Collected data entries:

——

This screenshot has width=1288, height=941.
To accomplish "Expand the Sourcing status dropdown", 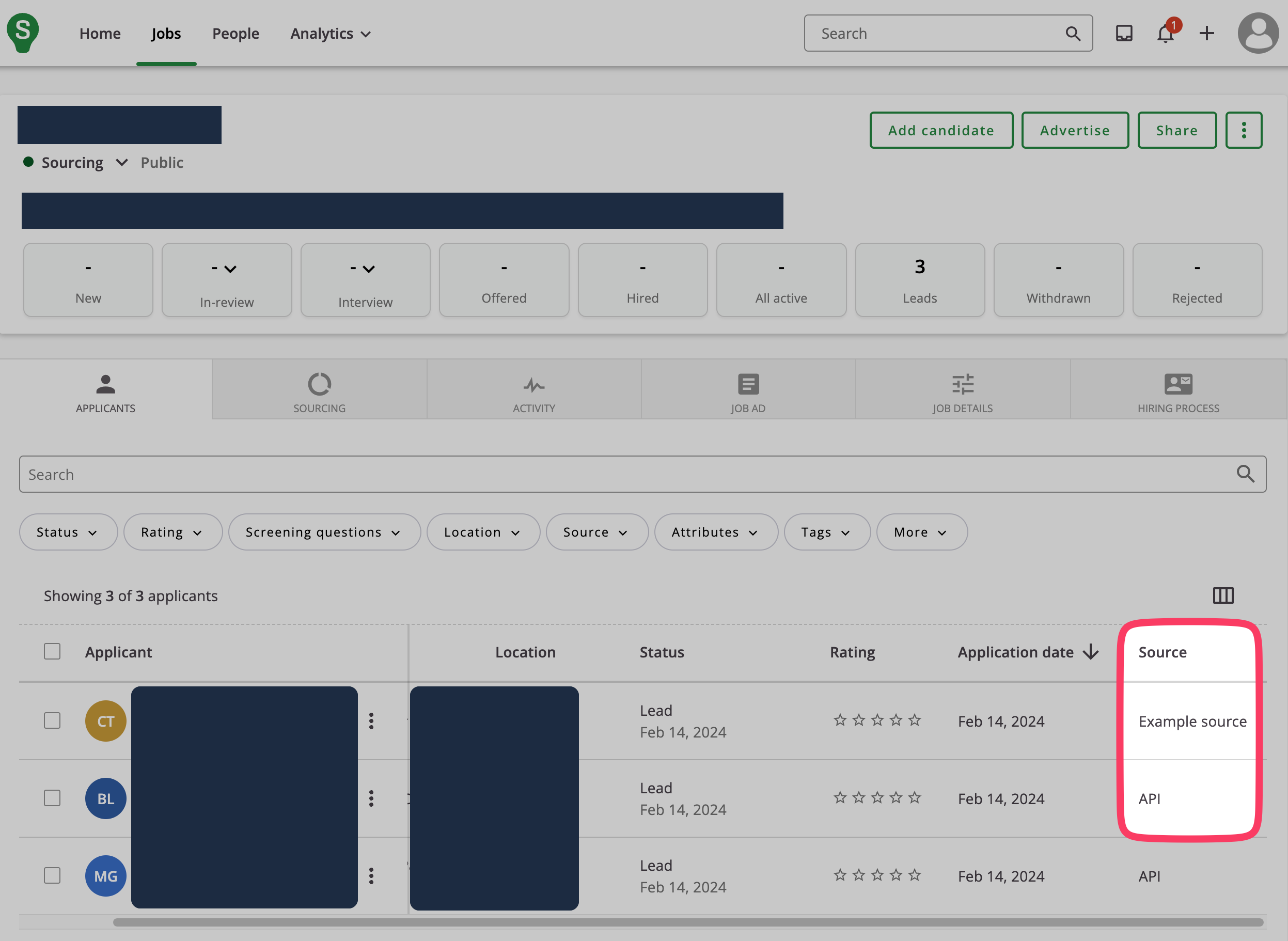I will (x=121, y=163).
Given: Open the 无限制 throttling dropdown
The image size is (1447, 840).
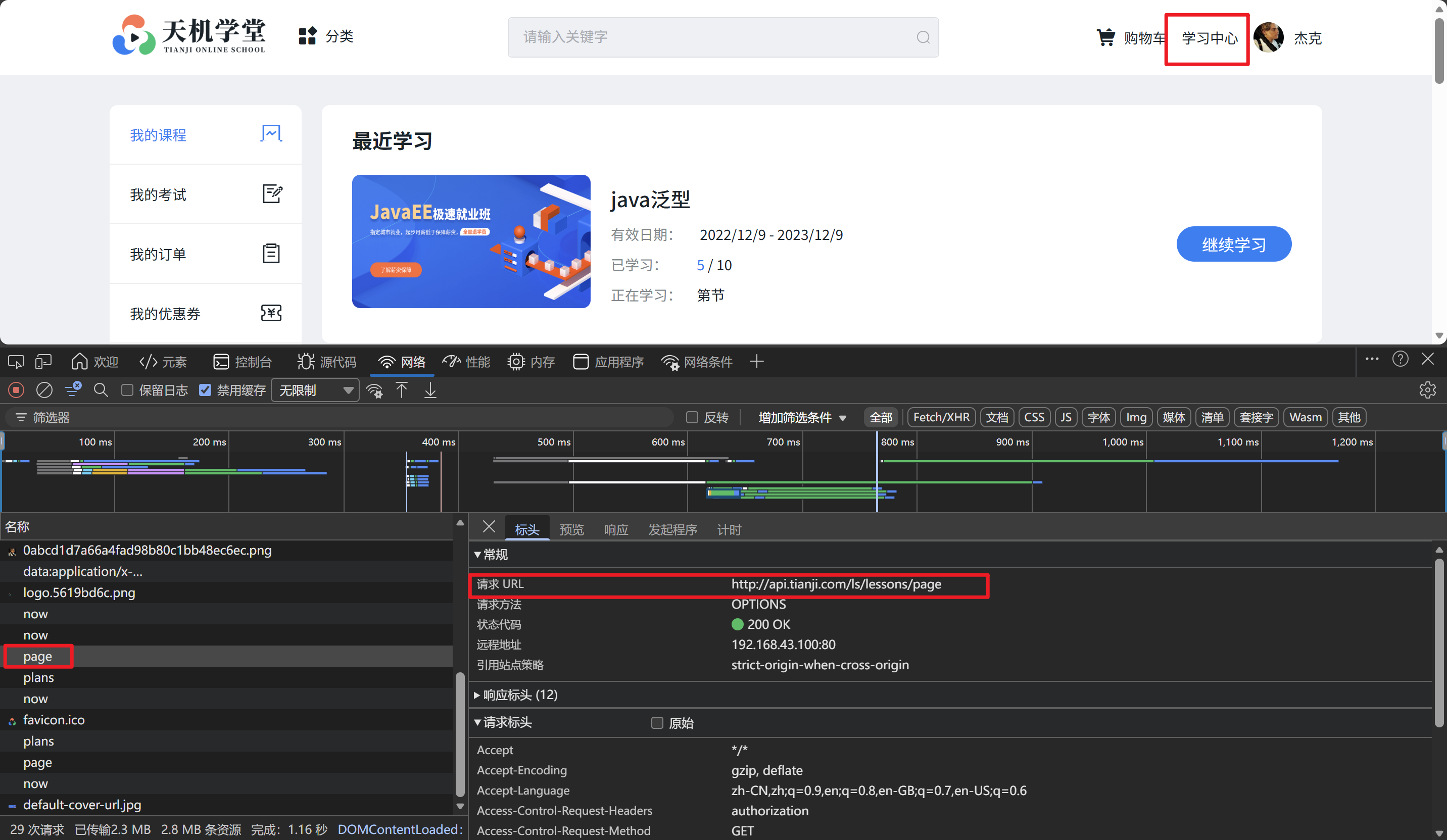Looking at the screenshot, I should pyautogui.click(x=315, y=390).
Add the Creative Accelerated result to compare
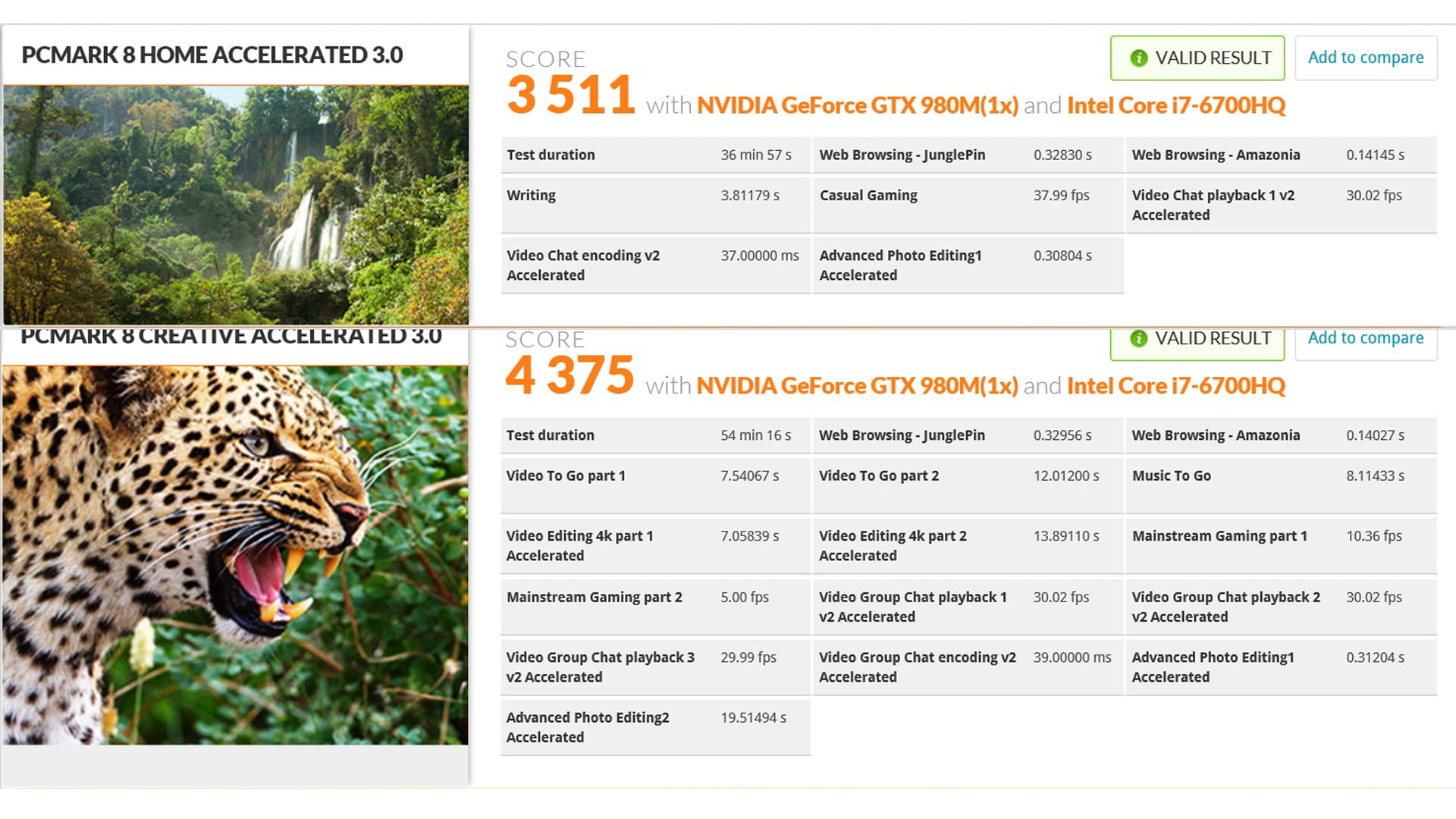Viewport: 1456px width, 819px height. pyautogui.click(x=1365, y=340)
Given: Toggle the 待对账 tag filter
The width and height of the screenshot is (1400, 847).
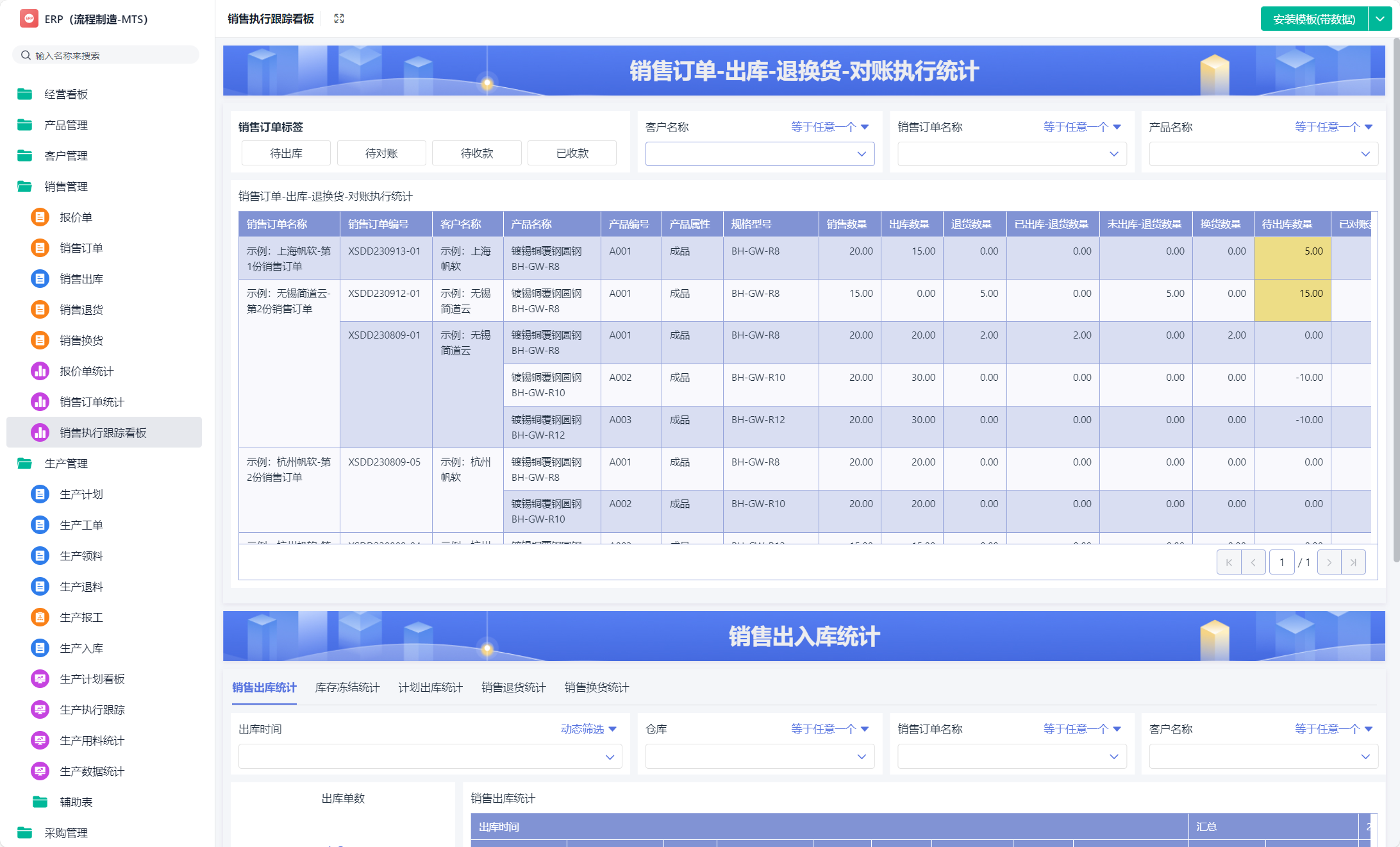Looking at the screenshot, I should coord(381,153).
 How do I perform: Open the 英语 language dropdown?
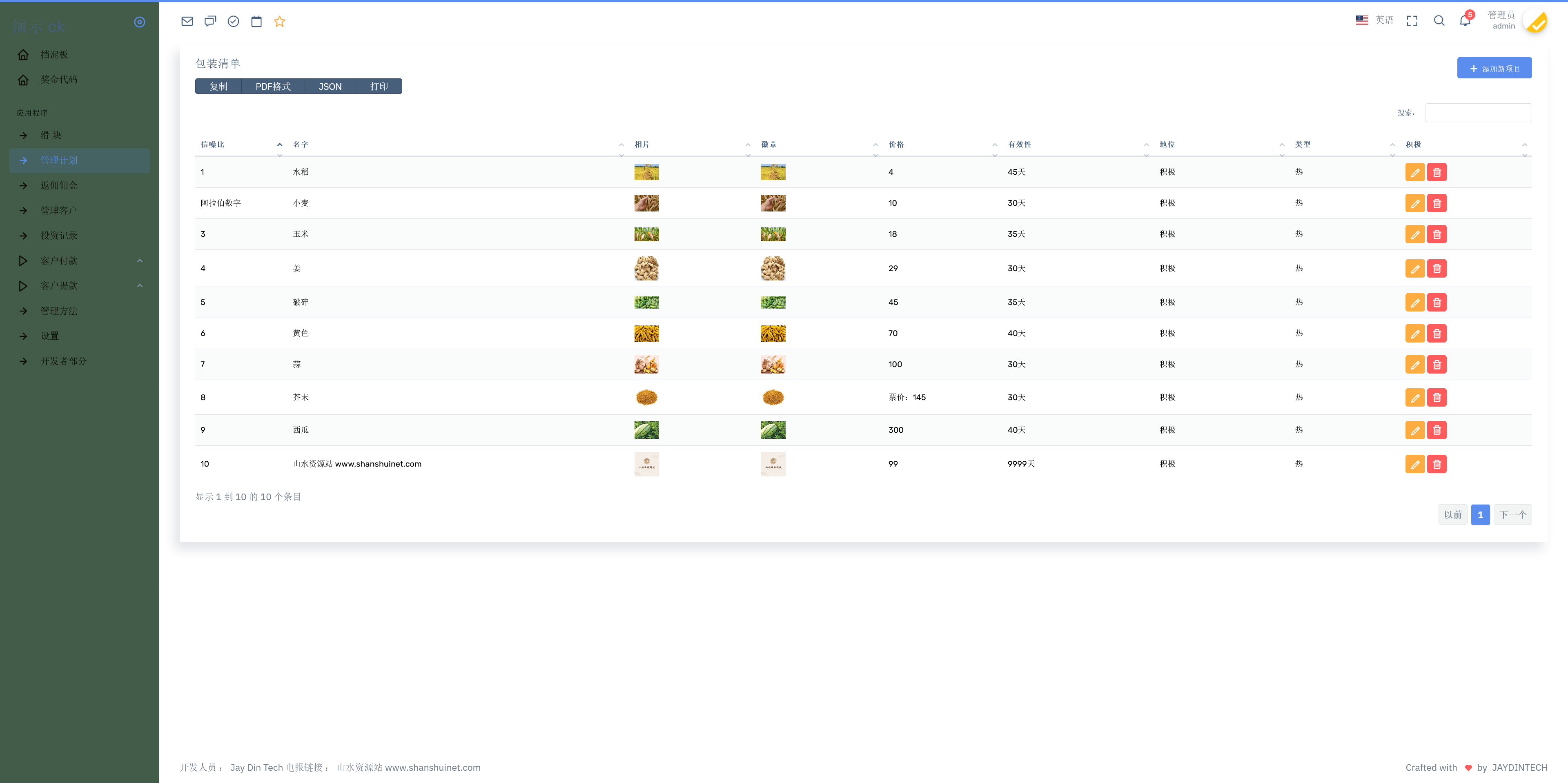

——

Take the line containing "The image size is (1447, 840)." and every line after it to the end of the records, and restate them verbatim, with no pictures.

The image size is (1447, 840).
Looking at the screenshot, I should pyautogui.click(x=315, y=390).
Add the Creative Accelerated result to compare
Viewport: 1456px width, 819px height. pyautogui.click(x=1365, y=340)
Given: Toggle the 待对账 tag filter
The width and height of the screenshot is (1400, 847).
Looking at the screenshot, I should coord(381,153).
 How do I perform: Open the 英语 language dropdown?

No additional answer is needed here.